Cuándo podremos comprenderlo

Dime dónde quedaron las jóvenes
Sí, dónde quedaron
Dime dónde están las jóvenes
¿Qué es lo que sucedió?

Dime dónde están las flores
Los hombres las recogieron rápido.
¿Cuándo lo podremos comprender?
¿Cuándo lo podremos comprender?

Dime, ¿dónde están los hombres?
¿Por qué no regresaron?
¿Dime qué es lo que sucedió?
¿Dime qué es lo que pasó?

Dime dónde están los hombres
Que partieron cuando comenzó la guerra
¿Cuándo podremos comprenderlo?
¿Cuándo podremos comprenderlo?

Dime dónde están los soldados
Dime lo que les sucedió
Dime dónde quedaron
Dime dónde quedaron.

Dime dónde han quedado
Dónde el viento sopla en sus tumbas
¿Cuándo podremos comprenderlo?
¿Cuándo podremos comprenderlo?

Dime dónde están las tumbas
Dime dónde quedaron
Dime lo que sucedió
Dime lo que les sucedió

Dime qué pasa en verano
Cuando la brisa mece las flores
¿Cuándo podremos comprender?
¿Cuándo podremos comprender?

La voz se pierde, como un poema que no tiene fin.
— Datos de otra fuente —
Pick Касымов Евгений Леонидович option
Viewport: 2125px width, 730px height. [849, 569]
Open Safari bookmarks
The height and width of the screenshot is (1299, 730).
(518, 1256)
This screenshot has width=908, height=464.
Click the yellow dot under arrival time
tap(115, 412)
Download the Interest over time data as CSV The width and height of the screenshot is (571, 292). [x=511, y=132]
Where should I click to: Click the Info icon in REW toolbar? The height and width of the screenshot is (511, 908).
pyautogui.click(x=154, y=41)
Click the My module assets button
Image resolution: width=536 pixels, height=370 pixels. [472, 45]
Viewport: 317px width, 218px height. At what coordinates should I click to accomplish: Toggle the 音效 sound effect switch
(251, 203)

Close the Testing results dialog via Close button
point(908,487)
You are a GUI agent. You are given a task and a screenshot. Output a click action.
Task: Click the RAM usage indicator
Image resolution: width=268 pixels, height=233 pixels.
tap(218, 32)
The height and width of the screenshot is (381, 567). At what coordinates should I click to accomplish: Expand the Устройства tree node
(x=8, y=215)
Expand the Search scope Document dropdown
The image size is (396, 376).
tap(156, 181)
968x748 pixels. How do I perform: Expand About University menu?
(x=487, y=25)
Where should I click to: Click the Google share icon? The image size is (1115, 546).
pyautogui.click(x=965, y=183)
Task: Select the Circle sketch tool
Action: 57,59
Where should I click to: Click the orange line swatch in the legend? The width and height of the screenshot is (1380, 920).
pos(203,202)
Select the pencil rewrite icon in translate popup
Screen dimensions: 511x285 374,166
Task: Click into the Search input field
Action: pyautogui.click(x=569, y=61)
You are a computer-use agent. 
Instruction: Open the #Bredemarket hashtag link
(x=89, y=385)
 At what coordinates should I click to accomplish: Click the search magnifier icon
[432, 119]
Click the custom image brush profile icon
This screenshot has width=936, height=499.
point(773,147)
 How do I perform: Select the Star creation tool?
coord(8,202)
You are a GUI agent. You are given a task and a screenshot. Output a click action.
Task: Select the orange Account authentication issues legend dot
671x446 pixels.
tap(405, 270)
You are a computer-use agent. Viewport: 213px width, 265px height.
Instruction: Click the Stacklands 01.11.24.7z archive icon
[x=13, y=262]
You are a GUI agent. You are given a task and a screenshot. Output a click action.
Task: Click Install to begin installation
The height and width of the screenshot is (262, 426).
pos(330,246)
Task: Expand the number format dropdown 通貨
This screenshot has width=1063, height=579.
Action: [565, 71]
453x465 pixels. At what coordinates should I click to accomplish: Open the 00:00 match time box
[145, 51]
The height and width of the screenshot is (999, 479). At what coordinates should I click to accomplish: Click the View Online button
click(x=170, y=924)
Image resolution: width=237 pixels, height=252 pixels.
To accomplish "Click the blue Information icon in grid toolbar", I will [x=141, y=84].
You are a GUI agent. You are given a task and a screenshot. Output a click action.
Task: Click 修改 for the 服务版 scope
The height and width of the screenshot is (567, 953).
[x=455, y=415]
Ya marchan nuevos soldados. Ojalá que a ellos no les cante nadie. Ni haya mujeres jóvenes que les entreguen flores. Ellos van a matar. A matar las flores, la vida. ¿Dime, cuándo podremos comprender? ¿Por qué el hombre mata, quiere matar, le pagan por matar y sigue matando? Dime, ¿cuándo podremos comprender?